Task to carry out
Copy the material below word for word, starting at the line that contains "coordinates (237, 1438)." and going down to the line that contains "This screenshot has width=2012, height=560.", both included.
The input: Begin
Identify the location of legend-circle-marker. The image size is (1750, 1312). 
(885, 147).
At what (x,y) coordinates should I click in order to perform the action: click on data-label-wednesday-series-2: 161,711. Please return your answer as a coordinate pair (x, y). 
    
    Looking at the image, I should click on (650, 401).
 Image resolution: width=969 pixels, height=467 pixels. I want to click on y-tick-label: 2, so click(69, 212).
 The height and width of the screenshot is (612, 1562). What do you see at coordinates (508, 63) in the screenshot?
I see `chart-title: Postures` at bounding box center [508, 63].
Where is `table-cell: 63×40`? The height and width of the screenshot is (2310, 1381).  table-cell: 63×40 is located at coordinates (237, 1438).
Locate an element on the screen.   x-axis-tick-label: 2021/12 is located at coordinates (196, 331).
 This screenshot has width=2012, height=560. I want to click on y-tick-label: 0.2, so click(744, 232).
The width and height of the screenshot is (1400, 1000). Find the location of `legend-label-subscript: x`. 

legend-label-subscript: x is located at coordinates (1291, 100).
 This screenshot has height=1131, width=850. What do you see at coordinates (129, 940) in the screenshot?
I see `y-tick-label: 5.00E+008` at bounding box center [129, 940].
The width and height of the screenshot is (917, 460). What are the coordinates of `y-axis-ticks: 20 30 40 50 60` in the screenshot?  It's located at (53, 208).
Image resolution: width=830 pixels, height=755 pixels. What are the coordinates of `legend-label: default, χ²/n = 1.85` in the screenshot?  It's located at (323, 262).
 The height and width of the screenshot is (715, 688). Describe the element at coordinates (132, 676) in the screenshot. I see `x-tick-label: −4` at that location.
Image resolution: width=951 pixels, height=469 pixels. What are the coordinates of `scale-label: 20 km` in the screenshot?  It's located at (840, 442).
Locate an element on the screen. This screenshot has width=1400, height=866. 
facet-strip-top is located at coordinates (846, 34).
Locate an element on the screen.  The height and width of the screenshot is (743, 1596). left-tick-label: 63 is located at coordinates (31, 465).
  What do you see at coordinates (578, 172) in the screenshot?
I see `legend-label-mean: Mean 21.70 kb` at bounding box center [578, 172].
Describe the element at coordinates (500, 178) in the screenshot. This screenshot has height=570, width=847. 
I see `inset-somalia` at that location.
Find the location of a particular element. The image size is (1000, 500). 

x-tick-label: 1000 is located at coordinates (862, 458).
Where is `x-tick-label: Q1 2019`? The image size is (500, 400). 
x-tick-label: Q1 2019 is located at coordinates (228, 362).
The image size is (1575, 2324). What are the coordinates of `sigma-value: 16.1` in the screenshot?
The input: End
Response area
Where is `table-cell: 63×40`? The height and width of the screenshot is (2310, 1381).  table-cell: 63×40 is located at coordinates (237, 1438).
Locate an element on the screen.   x-axis-tick-label: 2021/12 is located at coordinates (196, 331).
 This screenshot has width=2012, height=560. I want to click on y-tick-label: 0.2, so click(744, 232).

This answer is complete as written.